For each dataset, modify the following environmental variables in **scripts/preprocess.sh**:

DATASET: one of [**USPTO_50k**, **USPTO_full**, **USPTO_480k**, **USPTO_STEREO**] <br>
TASK: **retrosynthesis** for 50k and full, or **reaction_prediction** for 480k and STEREO <br>
N_WORKERS: number of CPU cores (for parallel preprocessing)
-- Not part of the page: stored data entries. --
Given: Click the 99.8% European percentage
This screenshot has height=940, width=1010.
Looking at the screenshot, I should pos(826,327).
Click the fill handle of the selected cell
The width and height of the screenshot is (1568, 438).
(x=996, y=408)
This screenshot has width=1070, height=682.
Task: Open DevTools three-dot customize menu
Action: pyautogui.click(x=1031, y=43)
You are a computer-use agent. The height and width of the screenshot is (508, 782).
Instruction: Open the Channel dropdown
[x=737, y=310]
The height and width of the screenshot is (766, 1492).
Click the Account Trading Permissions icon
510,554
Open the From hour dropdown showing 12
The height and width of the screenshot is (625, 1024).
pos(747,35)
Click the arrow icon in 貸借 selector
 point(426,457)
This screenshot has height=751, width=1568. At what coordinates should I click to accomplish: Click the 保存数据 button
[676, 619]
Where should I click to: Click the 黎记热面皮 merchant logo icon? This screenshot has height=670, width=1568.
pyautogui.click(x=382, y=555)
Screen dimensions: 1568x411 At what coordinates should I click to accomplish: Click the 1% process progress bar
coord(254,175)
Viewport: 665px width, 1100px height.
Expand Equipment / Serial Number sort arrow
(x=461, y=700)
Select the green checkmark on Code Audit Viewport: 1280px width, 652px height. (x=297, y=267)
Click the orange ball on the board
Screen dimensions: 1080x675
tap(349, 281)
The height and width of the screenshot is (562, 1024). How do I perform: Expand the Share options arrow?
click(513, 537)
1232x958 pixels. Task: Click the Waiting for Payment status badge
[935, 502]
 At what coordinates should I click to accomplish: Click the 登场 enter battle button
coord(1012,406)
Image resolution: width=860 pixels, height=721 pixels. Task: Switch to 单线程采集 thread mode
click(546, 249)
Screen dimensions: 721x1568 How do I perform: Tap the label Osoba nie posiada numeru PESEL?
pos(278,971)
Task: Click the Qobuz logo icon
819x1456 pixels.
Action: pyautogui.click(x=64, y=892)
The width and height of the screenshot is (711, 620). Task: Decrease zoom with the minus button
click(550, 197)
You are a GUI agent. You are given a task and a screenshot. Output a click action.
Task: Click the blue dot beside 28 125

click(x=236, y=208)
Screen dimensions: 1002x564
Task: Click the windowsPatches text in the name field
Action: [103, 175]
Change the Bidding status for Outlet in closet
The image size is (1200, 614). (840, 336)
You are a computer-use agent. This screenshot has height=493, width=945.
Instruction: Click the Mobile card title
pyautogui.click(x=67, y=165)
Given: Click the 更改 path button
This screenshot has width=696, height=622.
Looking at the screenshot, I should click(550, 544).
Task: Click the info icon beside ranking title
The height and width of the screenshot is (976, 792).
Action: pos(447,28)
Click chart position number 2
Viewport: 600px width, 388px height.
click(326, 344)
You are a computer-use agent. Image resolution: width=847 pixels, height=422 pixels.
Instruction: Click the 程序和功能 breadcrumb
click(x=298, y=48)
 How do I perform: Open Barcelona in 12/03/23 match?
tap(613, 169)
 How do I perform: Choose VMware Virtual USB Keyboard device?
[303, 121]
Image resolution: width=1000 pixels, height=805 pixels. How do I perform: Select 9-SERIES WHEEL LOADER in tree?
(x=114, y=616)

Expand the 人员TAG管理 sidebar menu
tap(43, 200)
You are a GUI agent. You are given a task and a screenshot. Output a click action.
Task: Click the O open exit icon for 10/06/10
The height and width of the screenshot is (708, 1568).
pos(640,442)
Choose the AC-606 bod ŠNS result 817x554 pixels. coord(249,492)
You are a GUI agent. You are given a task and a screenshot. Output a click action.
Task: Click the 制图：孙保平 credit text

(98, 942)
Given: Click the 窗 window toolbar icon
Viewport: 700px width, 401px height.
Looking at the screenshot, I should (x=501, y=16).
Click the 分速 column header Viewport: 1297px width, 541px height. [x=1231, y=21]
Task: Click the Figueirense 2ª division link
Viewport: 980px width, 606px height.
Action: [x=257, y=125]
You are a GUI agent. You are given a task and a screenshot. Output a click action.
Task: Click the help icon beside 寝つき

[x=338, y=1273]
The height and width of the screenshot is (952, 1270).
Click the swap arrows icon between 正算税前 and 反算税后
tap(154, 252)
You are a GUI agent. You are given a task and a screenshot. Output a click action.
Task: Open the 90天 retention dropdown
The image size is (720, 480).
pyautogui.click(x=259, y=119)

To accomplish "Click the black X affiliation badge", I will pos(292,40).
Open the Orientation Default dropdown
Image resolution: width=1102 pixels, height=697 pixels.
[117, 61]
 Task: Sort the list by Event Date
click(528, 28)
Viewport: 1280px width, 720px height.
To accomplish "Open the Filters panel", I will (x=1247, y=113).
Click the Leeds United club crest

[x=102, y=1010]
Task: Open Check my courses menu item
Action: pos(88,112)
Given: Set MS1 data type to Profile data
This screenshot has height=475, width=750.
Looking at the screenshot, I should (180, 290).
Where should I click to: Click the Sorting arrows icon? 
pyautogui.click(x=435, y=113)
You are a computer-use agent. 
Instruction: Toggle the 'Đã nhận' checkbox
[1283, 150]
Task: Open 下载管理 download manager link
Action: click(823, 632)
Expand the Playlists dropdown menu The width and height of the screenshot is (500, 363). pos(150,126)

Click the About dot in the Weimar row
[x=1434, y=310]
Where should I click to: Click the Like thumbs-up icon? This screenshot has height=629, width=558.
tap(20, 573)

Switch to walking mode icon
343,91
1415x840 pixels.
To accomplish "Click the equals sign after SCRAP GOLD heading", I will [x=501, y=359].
Then run the preprocessing script by
```
sh scripts/preprocess.sh
```

## 3. Model training and validation
Modify the following environmental variables in **scripts/train_g2s.sh**:

EXP_NO: your own identifier (any string) for logging and tracking <br>
DATASET: one of [**USPTO_50k**, **USPTO_full**, **USPTO_480k**, **USPTO_STEREO**] <br>
TASK: **retrosynthesis** for 50k and full, or **reaction_prediction** for 480k and STEREO <br>
MPN_TYPE: one of [**dgcn**, **dgat**]

Then run the training script by
```
sh scripts/train_g2s.sh
```

The training process regularly evaluates on the validation sets, both with and without teacher forcing.
While this evaluation is done mostly with top-1 accuracy,
it is also possible to do holistic evaluation *after* training finishes to get all the top-n accuracies on the val set.
To do that, first modify the following environmental variables in **scripts/validate.sh**:

EXP_NO: your own identifier (any string) for logging and tracking <br>
DATASET: one of [**USPTO_50k**, **USPTO_full**, **USPTO_480k**, **USPTO_STEREO**] <br>
CHECKPOINT: the *folder* containing the checkpoints <br>
FIRST_STEP: the step of the first checkpoints to be evaluated <br>
LAST_STEP: the step of the last checkpoints to be evaluated

Then run the evaluation script by
```
sh scripts/validate.sh
```
Note: the evaluation process performs beam search over the whole val sets for all checkpoints.
It can take tens of hours.

We provide pretrained model checkpoints for all four datasets with both dgcn and dgat,
which can be downloaded from Google Drive with
```
python scripts/download_checkpoints.py --data_name=$DATASET --mpn_type=$MPN_TYPE
```
using any combinations of DATASET and MPN_TYPE.

## 4. Testing
Modify the following environmental variables in **scripts/predict.sh**:

EXP_NO: your own identifier (any string) for logging and tracking <br>
DATASET: one of [**USPTO_50k**, **USPTO_full**, **USPTO_480k**, **USPTO_STEREO**] <br>
CHECKPOINT: the *path* to the checkpoint (which is a .pt file) <br>

Then run the testing script by
```
sh scripts/predict.sh
```
which will first run beam search to generate the results for all the test inputs,
and then computes the average top-n accuracies.